:: EXCERPTED PASSAGE ::
——————

Re: fs, net: deadlock between bind/splice on af_unix
From: Al Viro
Date: Thu Dec 08 2016 - 20:32:41 EST
On Thu, Dec 08, 2016 at 04:08:27PM -0800, Cong Wang wrote:
> On Thu, Dec 8, 2016 at 8:30 AM, Dmitry Vyukov <dvyukov@xxxxxxxxxx> wrote:
> > Chain exists of:
> > Possible unsafe locking scenario:
> >
> > CPU0 CPU1
> > ---- ----
> > lock(sb_writers#5);
> > lock(&u->bindlock);
> > lock(sb_writers#5);
> > lock(&pipe->mutex/1);
>
> This looks false positive, probably just needs lockdep_set_class()
> to set keys for pipe->mutex and unix->bindlock.
I'm afraid that it's not a false positive at all.
Preparations:
* create an AF_UNIX socket.
* set SOCK_PASSCRED on it.
* create a pipe.
Child 1: splice from pipe to socket; locks pipe and proceeds down towards
unix_dgram_sendmsg().
Child 2: splice from pipe to /mnt/foo/bar; requests write access to /mnt
and blocks on attempt to lock the pipe already locked by (1).

——————

:: DATASET CONTENT ::
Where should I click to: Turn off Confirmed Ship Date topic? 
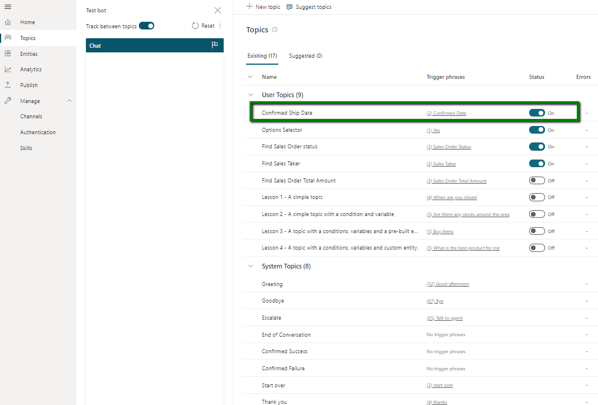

——————

:: JOBS ::
• 1. Rewrite everything in the af_unix deadlock reply from "Child 1: splice" down to "locked by (1).", with "pipe" changed to "FIFO".
• 2. Continue the af_unix deadlock reply from the point where it stops.

:: TASK-BY-TASK ANSWERS ::
• 1.
Child 1: splice from FIFO to socket; locks FIFO and proceeds down towards
unix_dgram_sendmsg().
Child 2: splice from FIFO to /mnt/foo/bar; requests write access to /mnt
and blocks on attempt to lock the FIFO already locked by (1).

• 2.
Child 3: freeze /mnt; blocks until (2) is done
Child 4: bind() the socket to /mnt/barf; grabs ->bindlock on the socket and
proceeds to create /mnt/barf, which blocks due to fairness of freezer (no
extra write accesses to something that is in process of being frozen).
_Now_ (1) gets around to unix_dgram_sendmsg(). We still have NULL u->addr,
since bind() has not gotten through yet. We also have SOCK_PASSCRED set,
so we attempt autobind; it blocks on the ->bindlock, which won't be
released until bind() is done (at which point we'll see non-NULL u->addr
and bugger off from autobind), but bind() won't succeed until /mnt
goes through the freeze-thaw cycle, which won't happen until (2) finishes,
which won't happen until (1) unlocks the pipe. Deadlock.
Granted, ->bindlock is taken interruptibly, so it's not that much of
a problem (you can kill the damn thing), but you would need to intervene
and kill it.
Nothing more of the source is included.